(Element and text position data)
● ● ● ●

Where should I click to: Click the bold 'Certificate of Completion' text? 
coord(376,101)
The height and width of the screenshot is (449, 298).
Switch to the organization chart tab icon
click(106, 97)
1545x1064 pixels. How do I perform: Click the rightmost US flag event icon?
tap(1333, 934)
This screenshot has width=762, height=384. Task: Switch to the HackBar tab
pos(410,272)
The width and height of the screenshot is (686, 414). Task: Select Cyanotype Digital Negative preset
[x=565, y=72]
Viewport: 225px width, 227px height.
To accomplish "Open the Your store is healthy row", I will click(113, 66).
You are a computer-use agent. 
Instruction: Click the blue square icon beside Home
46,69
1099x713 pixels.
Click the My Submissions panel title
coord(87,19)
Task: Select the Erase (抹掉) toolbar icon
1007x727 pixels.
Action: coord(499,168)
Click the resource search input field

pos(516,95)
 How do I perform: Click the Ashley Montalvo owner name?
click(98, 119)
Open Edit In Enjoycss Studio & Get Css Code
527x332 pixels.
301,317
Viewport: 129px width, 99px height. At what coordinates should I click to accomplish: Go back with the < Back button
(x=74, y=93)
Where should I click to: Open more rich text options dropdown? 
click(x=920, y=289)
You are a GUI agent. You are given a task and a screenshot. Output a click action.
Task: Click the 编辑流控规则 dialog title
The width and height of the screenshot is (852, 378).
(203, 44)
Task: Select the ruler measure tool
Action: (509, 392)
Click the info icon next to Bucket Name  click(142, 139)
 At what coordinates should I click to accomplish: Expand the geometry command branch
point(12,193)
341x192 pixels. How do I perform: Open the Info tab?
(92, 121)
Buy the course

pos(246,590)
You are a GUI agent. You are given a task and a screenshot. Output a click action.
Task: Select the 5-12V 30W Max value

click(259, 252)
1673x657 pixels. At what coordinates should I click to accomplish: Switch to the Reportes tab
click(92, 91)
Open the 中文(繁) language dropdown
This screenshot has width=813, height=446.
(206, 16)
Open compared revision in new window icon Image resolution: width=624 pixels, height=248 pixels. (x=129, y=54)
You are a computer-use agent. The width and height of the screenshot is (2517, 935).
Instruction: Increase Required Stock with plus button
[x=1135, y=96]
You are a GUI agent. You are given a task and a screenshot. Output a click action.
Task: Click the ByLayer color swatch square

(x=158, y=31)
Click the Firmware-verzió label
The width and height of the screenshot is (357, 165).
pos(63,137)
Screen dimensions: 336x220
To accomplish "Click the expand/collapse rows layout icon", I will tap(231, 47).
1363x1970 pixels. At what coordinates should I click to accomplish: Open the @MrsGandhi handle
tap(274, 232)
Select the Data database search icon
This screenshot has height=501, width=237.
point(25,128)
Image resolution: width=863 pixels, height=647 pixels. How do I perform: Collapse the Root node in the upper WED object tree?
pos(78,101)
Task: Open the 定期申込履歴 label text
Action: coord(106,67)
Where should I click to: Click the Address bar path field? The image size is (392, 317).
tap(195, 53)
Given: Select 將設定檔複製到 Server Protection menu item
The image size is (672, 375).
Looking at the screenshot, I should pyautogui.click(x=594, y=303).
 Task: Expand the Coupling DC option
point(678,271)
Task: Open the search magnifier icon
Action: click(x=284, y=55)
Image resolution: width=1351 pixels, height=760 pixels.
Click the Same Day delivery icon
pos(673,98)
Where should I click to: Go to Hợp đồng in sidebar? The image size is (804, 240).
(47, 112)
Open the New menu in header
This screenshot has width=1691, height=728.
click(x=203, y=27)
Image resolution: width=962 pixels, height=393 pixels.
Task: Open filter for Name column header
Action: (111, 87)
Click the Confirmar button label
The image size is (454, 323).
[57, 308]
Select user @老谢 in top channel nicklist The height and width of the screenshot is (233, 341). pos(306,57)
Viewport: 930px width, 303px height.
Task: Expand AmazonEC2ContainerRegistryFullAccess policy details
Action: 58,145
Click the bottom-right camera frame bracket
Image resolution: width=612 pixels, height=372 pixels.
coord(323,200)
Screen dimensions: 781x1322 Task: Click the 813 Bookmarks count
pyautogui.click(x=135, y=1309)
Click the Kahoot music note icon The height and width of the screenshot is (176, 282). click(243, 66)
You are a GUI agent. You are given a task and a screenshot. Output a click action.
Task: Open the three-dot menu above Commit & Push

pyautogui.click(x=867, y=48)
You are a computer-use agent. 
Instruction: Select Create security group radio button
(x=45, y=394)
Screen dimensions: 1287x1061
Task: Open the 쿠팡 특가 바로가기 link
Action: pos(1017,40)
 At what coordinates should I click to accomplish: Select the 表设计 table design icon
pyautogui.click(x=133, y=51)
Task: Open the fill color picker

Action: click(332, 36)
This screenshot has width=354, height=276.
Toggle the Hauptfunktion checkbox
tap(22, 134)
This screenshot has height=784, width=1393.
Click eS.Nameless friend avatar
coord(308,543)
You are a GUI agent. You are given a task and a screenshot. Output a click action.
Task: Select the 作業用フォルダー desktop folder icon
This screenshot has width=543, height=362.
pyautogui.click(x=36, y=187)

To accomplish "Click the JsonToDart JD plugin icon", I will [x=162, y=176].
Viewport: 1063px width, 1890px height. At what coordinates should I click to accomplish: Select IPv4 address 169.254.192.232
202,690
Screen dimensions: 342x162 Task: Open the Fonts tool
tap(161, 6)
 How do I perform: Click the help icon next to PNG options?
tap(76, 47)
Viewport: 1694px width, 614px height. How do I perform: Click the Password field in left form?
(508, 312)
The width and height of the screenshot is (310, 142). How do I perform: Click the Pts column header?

● ● ● ●

Reproduce every line above exactly as it appears.

Where should I click to: Click the bold 'Certificate of Completion' text? 
coord(376,101)
The height and width of the screenshot is (449, 298).
Switch to the organization chart tab icon
click(106, 97)
1545x1064 pixels. How do I perform: Click the rightmost US flag event icon?
tap(1333, 934)
This screenshot has width=762, height=384. Task: Switch to the HackBar tab
pos(410,272)
The width and height of the screenshot is (686, 414). Task: Select Cyanotype Digital Negative preset
[x=565, y=72]
Viewport: 225px width, 227px height.
To accomplish "Open the Your store is healthy row", I will click(113, 66).
You are a computer-use agent. 
Instruction: Click the blue square icon beside Home
46,69
1099x713 pixels.
Click the My Submissions panel title
coord(87,19)
Task: Select the Erase (抹掉) toolbar icon
1007x727 pixels.
Action: coord(499,168)
Click the resource search input field

pos(516,95)
 How do I perform: Click the Ashley Montalvo owner name?
click(98, 119)
Open Edit In Enjoycss Studio & Get Css Code
527x332 pixels.
301,317
Viewport: 129px width, 99px height. At what coordinates should I click to accomplish: Go back with the < Back button
(x=74, y=93)
Where should I click to: Open more rich text options dropdown? 
click(x=920, y=289)
You are a GUI agent. You are given a task and a screenshot. Output a click action.
Task: Click the 编辑流控规则 dialog title
The width and height of the screenshot is (852, 378).
(203, 44)
Task: Select the ruler measure tool
Action: (509, 392)
Click the info icon next to Bucket Name  click(142, 139)
 At what coordinates should I click to accomplish: Expand the geometry command branch
point(12,193)
341x192 pixels. How do I perform: Open the Info tab?
(92, 121)
Buy the course

pos(246,590)
You are a GUI agent. You are given a task and a screenshot. Output a click action.
Task: Select the 5-12V 30W Max value

click(259, 252)
1673x657 pixels. At what coordinates should I click to accomplish: Switch to the Reportes tab
click(92, 91)
Open the 中文(繁) language dropdown
This screenshot has width=813, height=446.
(206, 16)
Open compared revision in new window icon Image resolution: width=624 pixels, height=248 pixels. (x=129, y=54)
You are a computer-use agent. The width and height of the screenshot is (2517, 935).
Instruction: Increase Required Stock with plus button
[x=1135, y=96]
You are a GUI agent. You are given a task and a screenshot. Output a click action.
Task: Click the ByLayer color swatch square

(x=158, y=31)
Click the Firmware-verzió label
The width and height of the screenshot is (357, 165).
pos(63,137)
Screen dimensions: 336x220
To accomplish "Click the expand/collapse rows layout icon", I will tap(231, 47).
1363x1970 pixels. At what coordinates should I click to accomplish: Open the @MrsGandhi handle
tap(274, 232)
Select the Data database search icon
This screenshot has height=501, width=237.
point(25,128)
Image resolution: width=863 pixels, height=647 pixels. How do I perform: Collapse the Root node in the upper WED object tree?
pos(78,101)
Task: Open the 定期申込履歴 label text
Action: coord(106,67)
Where should I click to: Click the Address bar path field? The image size is (392, 317).
tap(195, 53)
Given: Select 將設定檔複製到 Server Protection menu item
The image size is (672, 375).
Looking at the screenshot, I should pyautogui.click(x=594, y=303).
 Task: Expand the Coupling DC option
point(678,271)
Task: Open the search magnifier icon
Action: click(x=284, y=55)
Image resolution: width=1351 pixels, height=760 pixels.
Click the Same Day delivery icon
pos(673,98)
Where should I click to: Go to Hợp đồng in sidebar? The image size is (804, 240).
(47, 112)
Open the New menu in header
This screenshot has width=1691, height=728.
click(x=203, y=27)
Image resolution: width=962 pixels, height=393 pixels.
Task: Open filter for Name column header
Action: (111, 87)
Click the Confirmar button label
The image size is (454, 323).
[57, 308]
Select user @老谢 in top channel nicklist The height and width of the screenshot is (233, 341). pos(306,57)
Viewport: 930px width, 303px height.
Task: Expand AmazonEC2ContainerRegistryFullAccess policy details
Action: 58,145
Click the bottom-right camera frame bracket
Image resolution: width=612 pixels, height=372 pixels.
coord(323,200)
Screen dimensions: 781x1322 Task: Click the 813 Bookmarks count
pyautogui.click(x=135, y=1309)
Click the Kahoot music note icon The height and width of the screenshot is (176, 282). click(243, 66)
You are a GUI agent. You are given a task and a screenshot. Output a click action.
Task: Open the three-dot menu above Commit & Push

pyautogui.click(x=867, y=48)
You are a computer-use agent. 
Instruction: Select Create security group radio button
(x=45, y=394)
Screen dimensions: 1287x1061
Task: Open the 쿠팡 특가 바로가기 link
Action: pos(1017,40)
 At what coordinates should I click to accomplish: Select the 表设计 table design icon
pyautogui.click(x=133, y=51)
Task: Open the fill color picker

Action: click(332, 36)
This screenshot has width=354, height=276.
Toggle the Hauptfunktion checkbox
tap(22, 134)
This screenshot has height=784, width=1393.
Click eS.Nameless friend avatar
coord(308,543)
You are a GUI agent. You are given a task and a screenshot. Output a click action.
Task: Select the 作業用フォルダー desktop folder icon
This screenshot has width=543, height=362.
pyautogui.click(x=36, y=187)

To accomplish "Click the JsonToDart JD plugin icon", I will [x=162, y=176].
Viewport: 1063px width, 1890px height. At what coordinates should I click to accomplish: Select IPv4 address 169.254.192.232
202,690
Screen dimensions: 342x162 Task: Open the Fonts tool
tap(161, 6)
 How do I perform: Click the help icon next to PNG options?
tap(76, 47)
Viewport: 1694px width, 614px height. How do I perform: Click the Password field in left form?
(508, 312)
The width and height of the screenshot is (310, 142). How do I perform: Click the Pts column header?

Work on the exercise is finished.